There’s Bonnaroo; and then there is the rest of the year. Written on 06.18.13
Every June from 2008 through 2011 and again in 2013, three friends and I made a pilgrimage to Bonnaroo to enjoy four days worth of music, beer, and friendship. There is something magical about being at Bonnaroo. It is a place dislocated in time and space, a sort of dream state where the responsibilities of waking life cannot penetrate. In this world of throbbing music, swirling currents of people, and quiet moments of relaxation; our friendships were renewed in ways that can’t easily happen in the short encounters of a couple of hours at best that usually constitutes time spent with friends.
During those years, Bonnaroo was a way I marked time.
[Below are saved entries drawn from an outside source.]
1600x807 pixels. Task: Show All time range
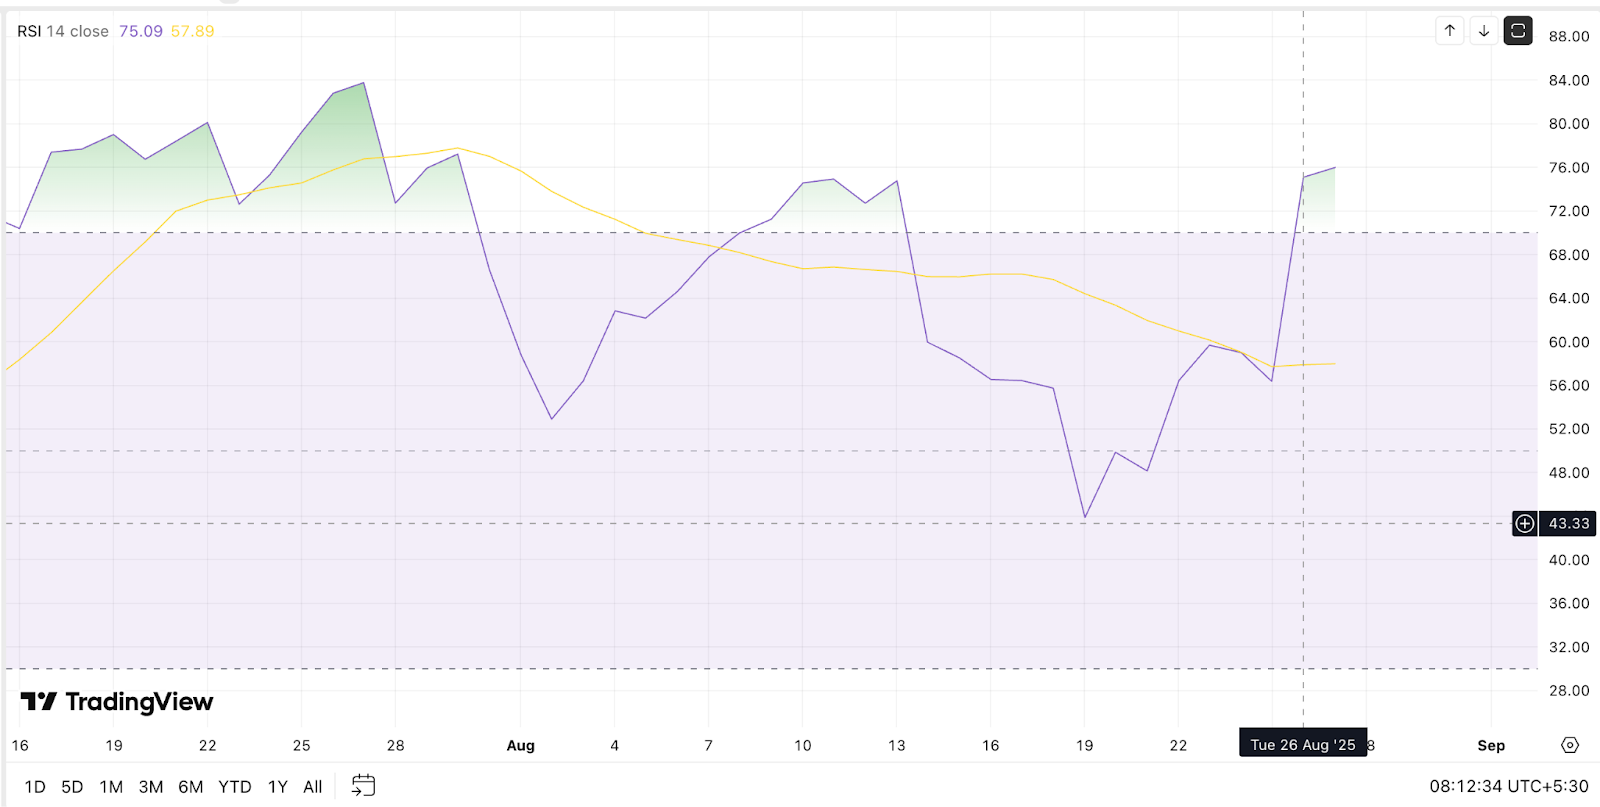pyautogui.click(x=313, y=787)
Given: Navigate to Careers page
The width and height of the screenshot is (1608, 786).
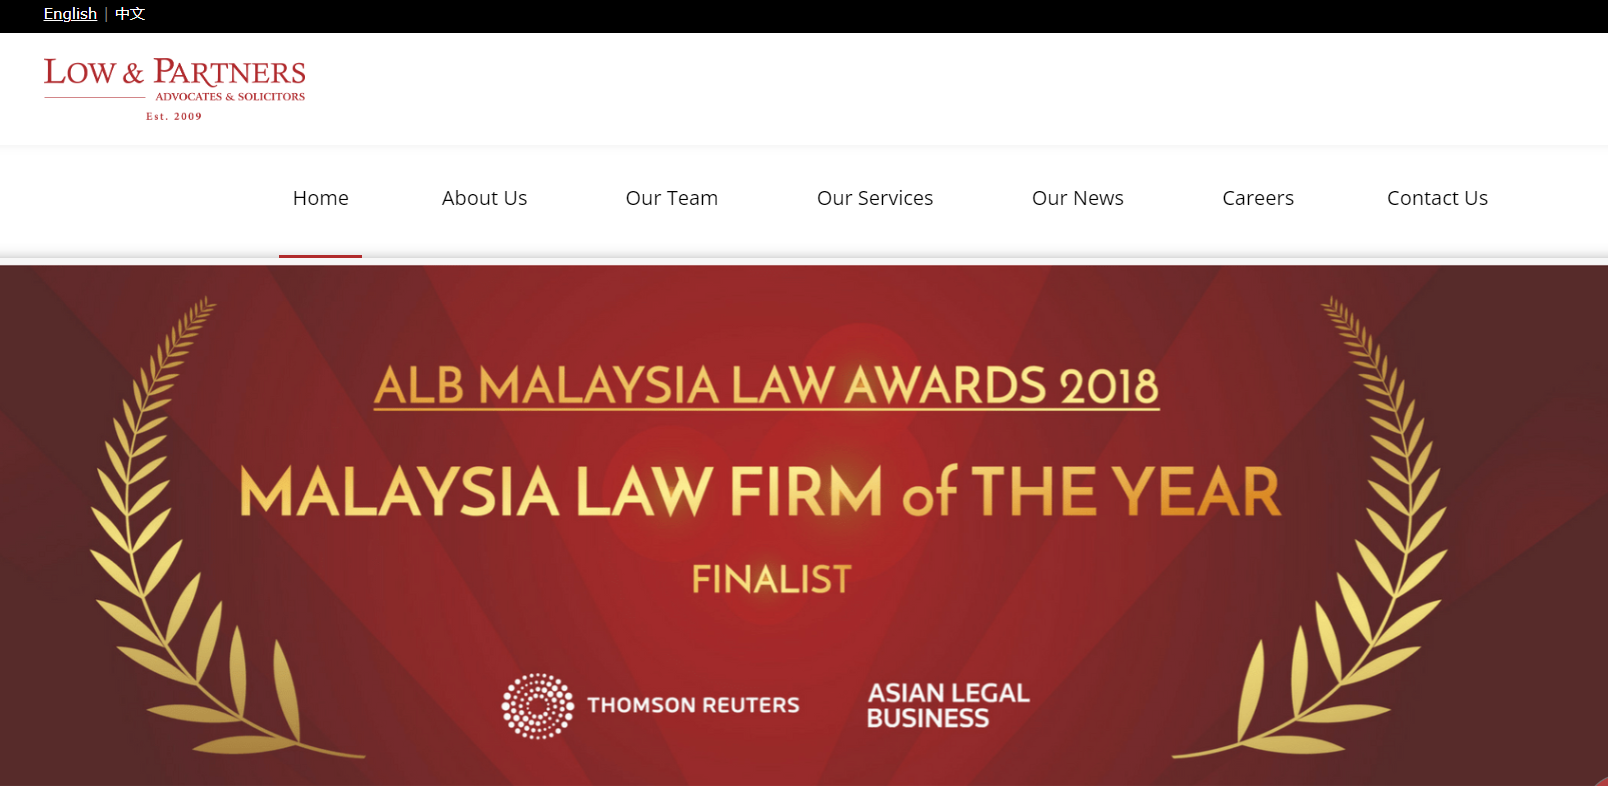Looking at the screenshot, I should point(1258,198).
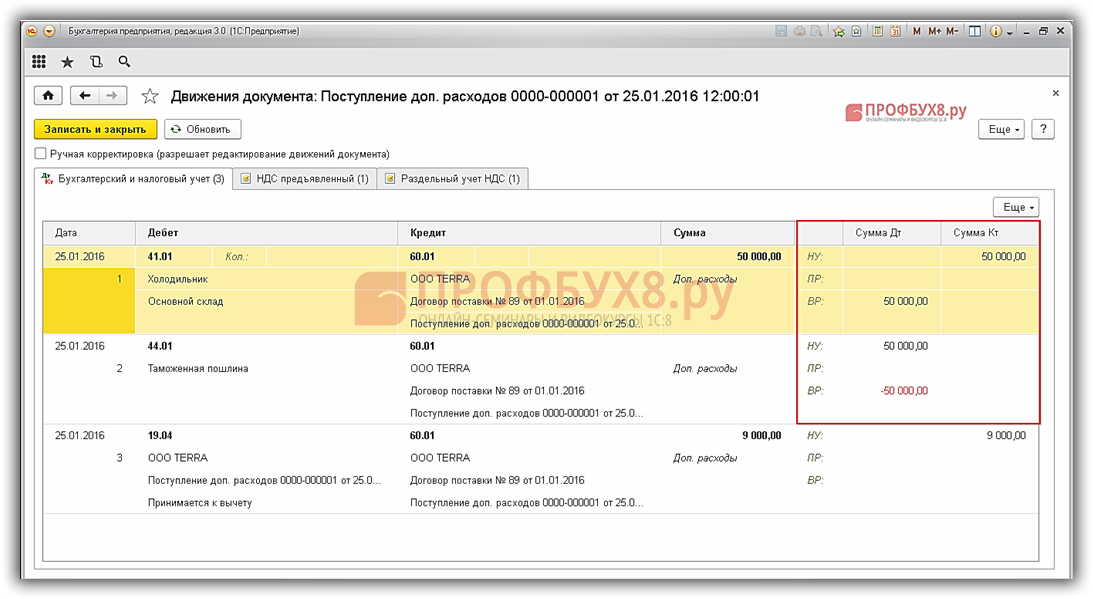Expand the Еще dropdown above the table
The width and height of the screenshot is (1093, 599).
1015,207
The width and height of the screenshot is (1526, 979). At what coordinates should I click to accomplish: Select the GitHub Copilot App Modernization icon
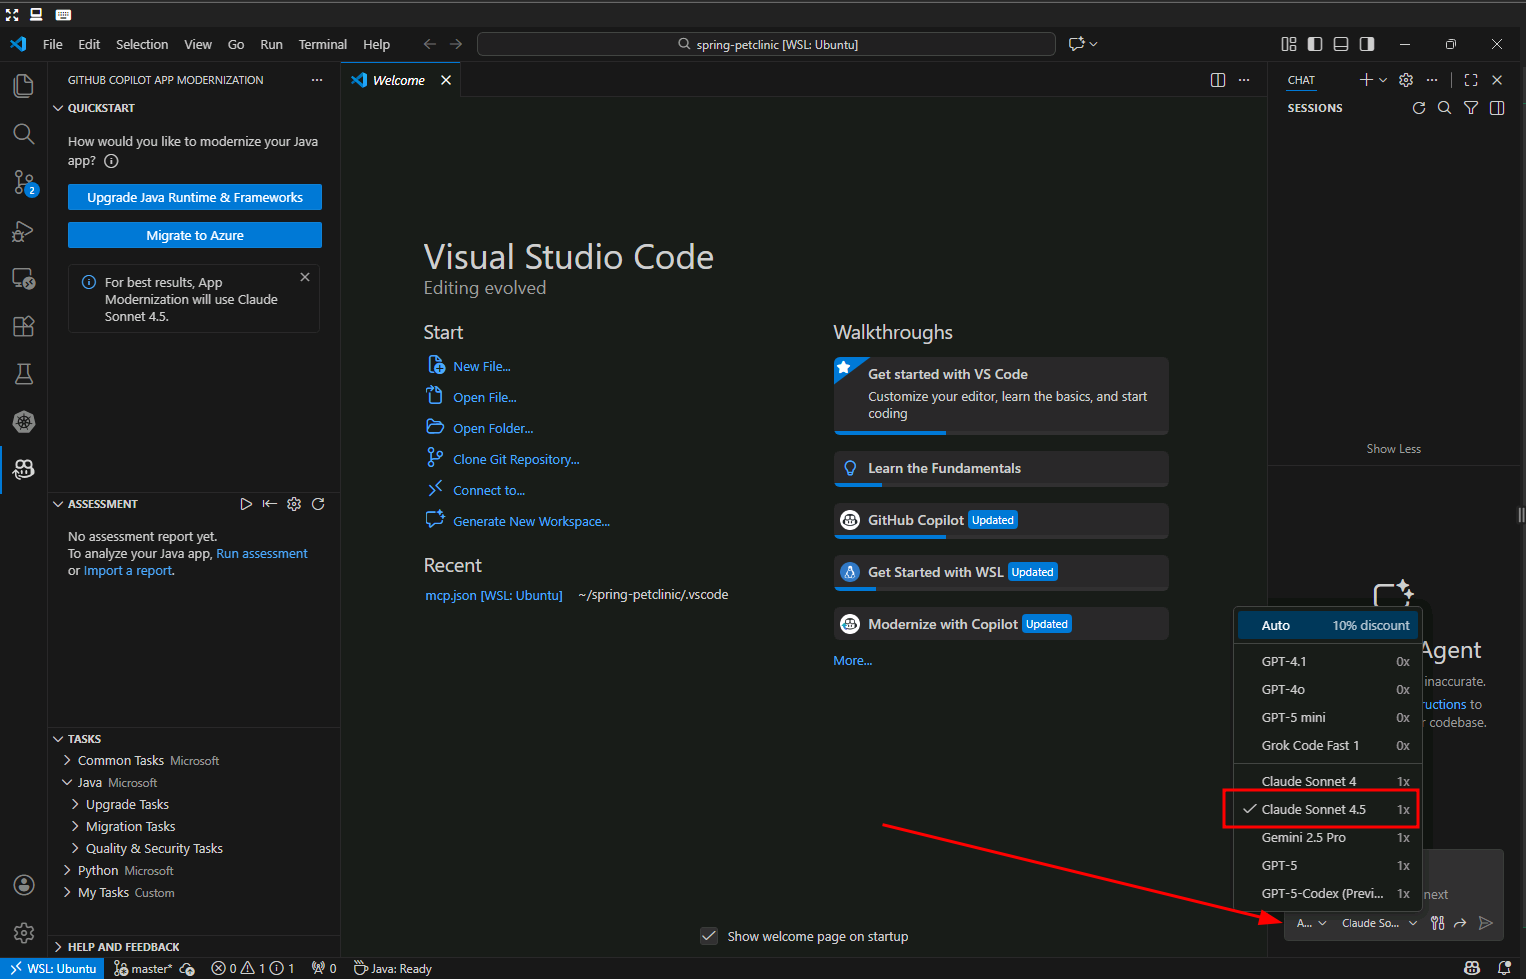23,469
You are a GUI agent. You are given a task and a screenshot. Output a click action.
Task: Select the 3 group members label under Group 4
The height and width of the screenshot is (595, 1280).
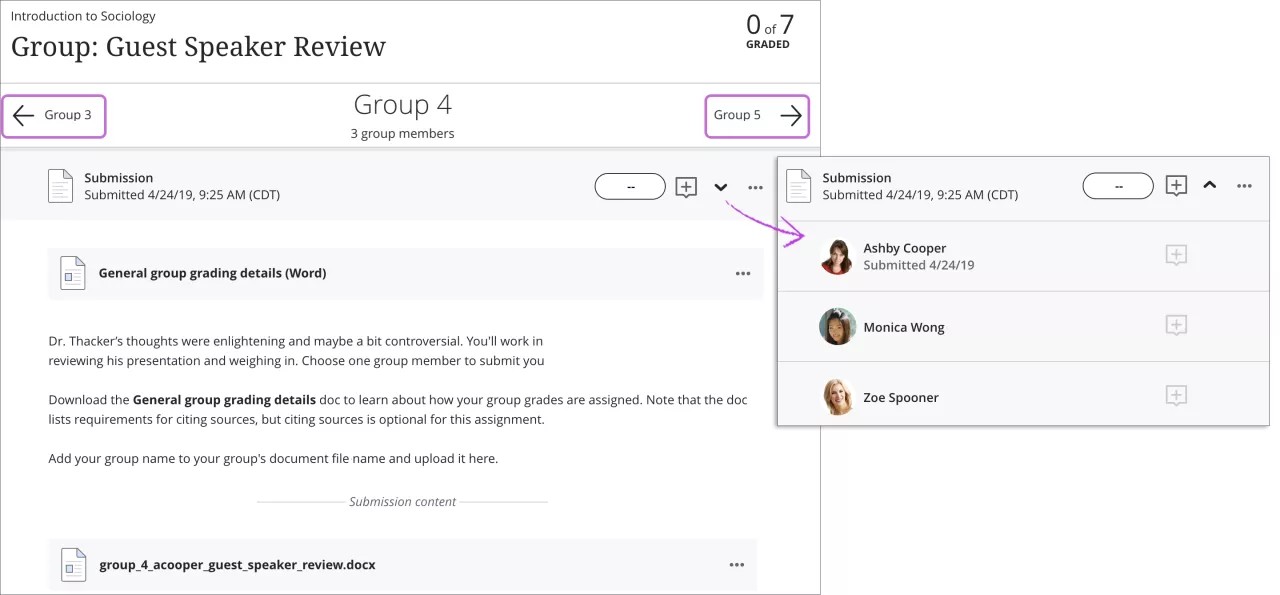tap(402, 132)
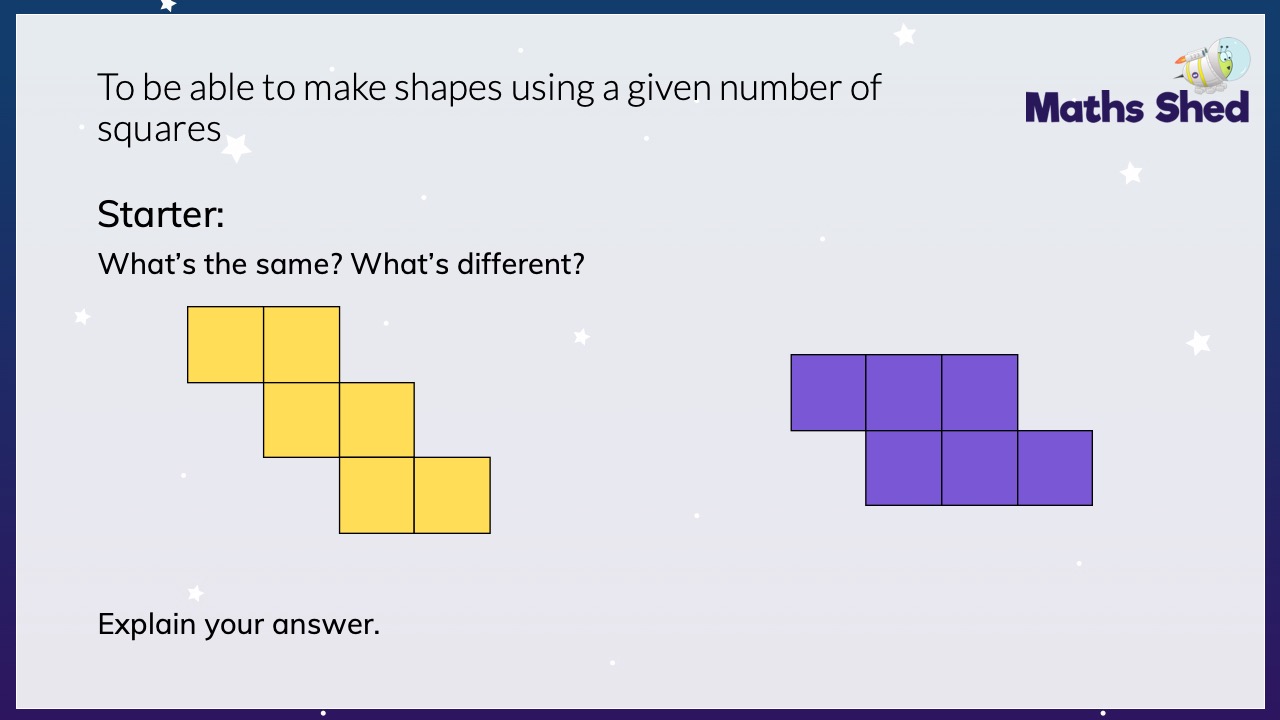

Making the journey to “The Farm” in the fields outside of Manchester, Tennessee was an annual right of passage, something I thought would be a part of my life for years to come. But our projections about the future are rarely accurate.
Life has had other plans for my friends and I, and we have not returned to “The Farm” in four years. The pop-up camper whose air conditioned interior where we retreated from the hot Tennessee summer has been sold, the roar of the gas powered generator that lulled us to sleep at night silenced. Still, when the heat of the middle of June rolls around, my thoughts always return to Bonnaroo, no matter where in the world my body might be at the time.
With each passing year, there are fewer and fewer bands whose names I recognize listed on the line-up. But for me, Bonnaroo was never really about the music anyway. It was about four aging men getting to spend a long weekend pretending that they were young again. Someday, with deeper wrinkles and perhaps an even greater appreciation of how precious time is, I hope we return to Bonnaroo again.